*** DATASET CONTENT ***

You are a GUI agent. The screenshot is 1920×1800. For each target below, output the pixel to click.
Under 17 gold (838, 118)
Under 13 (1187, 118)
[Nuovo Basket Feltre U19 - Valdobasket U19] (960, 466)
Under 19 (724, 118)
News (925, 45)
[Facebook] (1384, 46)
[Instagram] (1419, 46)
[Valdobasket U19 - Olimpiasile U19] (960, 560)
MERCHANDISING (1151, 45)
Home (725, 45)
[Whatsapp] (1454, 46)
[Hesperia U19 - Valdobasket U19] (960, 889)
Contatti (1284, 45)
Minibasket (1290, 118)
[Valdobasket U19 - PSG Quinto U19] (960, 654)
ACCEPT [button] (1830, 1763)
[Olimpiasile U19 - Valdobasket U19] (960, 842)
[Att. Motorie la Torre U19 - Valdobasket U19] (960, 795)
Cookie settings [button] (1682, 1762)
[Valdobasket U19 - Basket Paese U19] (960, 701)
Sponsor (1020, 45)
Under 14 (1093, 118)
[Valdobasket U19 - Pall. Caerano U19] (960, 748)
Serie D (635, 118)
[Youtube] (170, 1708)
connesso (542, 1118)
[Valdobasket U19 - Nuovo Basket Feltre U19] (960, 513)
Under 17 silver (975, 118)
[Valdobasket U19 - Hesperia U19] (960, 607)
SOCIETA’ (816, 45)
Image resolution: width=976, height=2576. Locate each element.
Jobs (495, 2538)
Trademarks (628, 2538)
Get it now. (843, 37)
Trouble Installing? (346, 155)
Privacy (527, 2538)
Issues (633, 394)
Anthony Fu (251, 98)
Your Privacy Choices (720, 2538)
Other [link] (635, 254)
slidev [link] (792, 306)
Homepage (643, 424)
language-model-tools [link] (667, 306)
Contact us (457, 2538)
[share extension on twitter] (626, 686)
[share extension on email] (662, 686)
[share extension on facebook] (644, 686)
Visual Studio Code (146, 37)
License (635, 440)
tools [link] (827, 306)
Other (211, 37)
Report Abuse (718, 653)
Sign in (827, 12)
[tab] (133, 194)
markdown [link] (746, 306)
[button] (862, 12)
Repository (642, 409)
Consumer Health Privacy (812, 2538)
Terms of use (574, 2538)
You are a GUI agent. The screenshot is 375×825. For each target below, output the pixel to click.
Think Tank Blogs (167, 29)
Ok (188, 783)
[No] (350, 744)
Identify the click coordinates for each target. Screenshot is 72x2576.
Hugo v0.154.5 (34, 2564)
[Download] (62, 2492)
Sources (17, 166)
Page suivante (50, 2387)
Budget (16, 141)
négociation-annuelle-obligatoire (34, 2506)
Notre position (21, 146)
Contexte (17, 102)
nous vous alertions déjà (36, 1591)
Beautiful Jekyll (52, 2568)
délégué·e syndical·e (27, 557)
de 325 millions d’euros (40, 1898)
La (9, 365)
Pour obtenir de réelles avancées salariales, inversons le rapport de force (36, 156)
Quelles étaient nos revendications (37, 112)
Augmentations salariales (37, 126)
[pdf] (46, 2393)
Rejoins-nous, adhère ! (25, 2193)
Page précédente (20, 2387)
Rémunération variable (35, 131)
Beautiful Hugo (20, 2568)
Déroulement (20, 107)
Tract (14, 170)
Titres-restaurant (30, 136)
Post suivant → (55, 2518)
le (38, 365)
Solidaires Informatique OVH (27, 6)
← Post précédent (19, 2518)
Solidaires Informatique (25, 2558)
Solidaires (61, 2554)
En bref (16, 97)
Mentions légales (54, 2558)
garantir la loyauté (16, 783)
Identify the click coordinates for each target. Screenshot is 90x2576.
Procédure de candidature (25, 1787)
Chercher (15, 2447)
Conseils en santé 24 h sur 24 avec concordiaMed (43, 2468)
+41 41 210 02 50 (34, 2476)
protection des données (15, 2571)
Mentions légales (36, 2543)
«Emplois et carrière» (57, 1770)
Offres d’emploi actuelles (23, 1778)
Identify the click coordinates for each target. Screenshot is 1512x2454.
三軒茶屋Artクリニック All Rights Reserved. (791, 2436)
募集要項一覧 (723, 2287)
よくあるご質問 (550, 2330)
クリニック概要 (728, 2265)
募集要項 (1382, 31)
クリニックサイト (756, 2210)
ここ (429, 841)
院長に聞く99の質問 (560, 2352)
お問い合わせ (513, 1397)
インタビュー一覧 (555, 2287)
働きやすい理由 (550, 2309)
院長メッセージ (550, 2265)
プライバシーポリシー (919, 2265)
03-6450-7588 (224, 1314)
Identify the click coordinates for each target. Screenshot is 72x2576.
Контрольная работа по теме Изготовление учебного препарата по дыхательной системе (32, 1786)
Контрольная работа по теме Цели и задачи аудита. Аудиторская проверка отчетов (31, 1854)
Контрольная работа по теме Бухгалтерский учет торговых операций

*** End of DATASET CONTENT ***

**PROBLEM**
Where the word "button" occurs in a line of the records, copy that line.

**RESULT OF THE TASK**
ACCEPT [button] (1830, 1763)
Cookie settings [button] (1682, 1762)
[button] (862, 12)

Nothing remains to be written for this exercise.